# EXCERPTED RECORDS:
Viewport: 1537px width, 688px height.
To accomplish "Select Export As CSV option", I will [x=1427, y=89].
==
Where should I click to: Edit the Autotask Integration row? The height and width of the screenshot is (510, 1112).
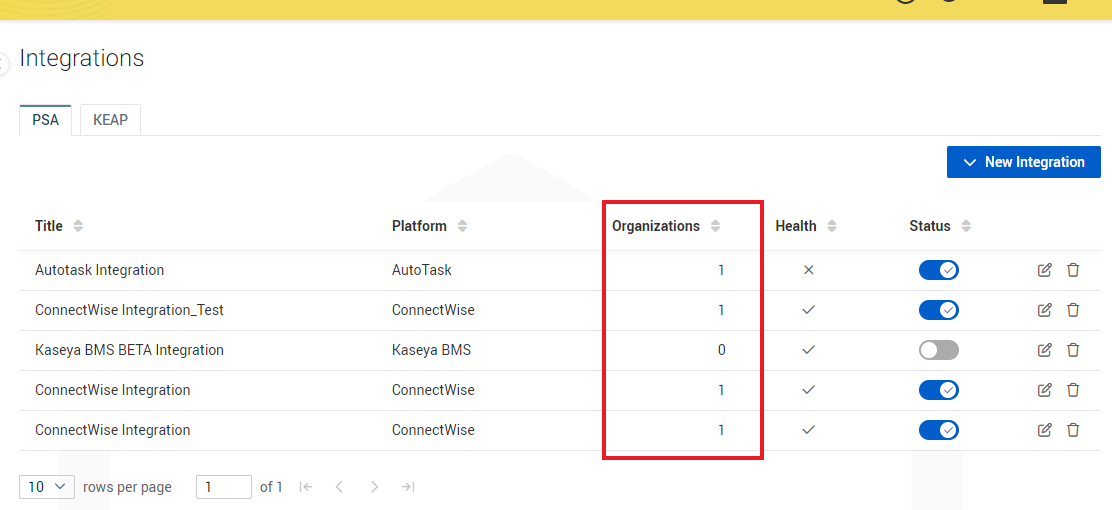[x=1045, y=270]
--
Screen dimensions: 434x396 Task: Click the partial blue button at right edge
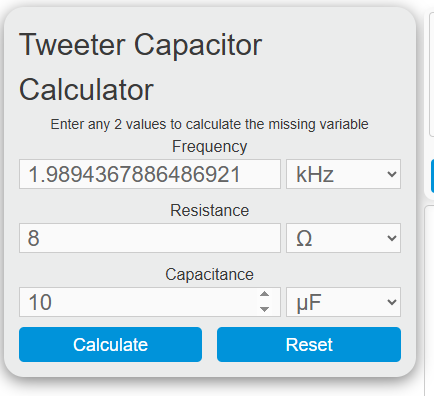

# PROMPT:
Recast the portion of the material that begins with the line containing "Viewport: 1537px width, 688px height." and ends with the line containing "will [x=1427, y=89].", both included, as a JSON list of strings with one string per line and blank lines omitted.

# ANSWER TO THE EXERCISE:
[
  "Viewport: 1537px width, 688px height.",
  "To accomplish \"Select Export As CSV option\", I will [x=1427, y=89]."
]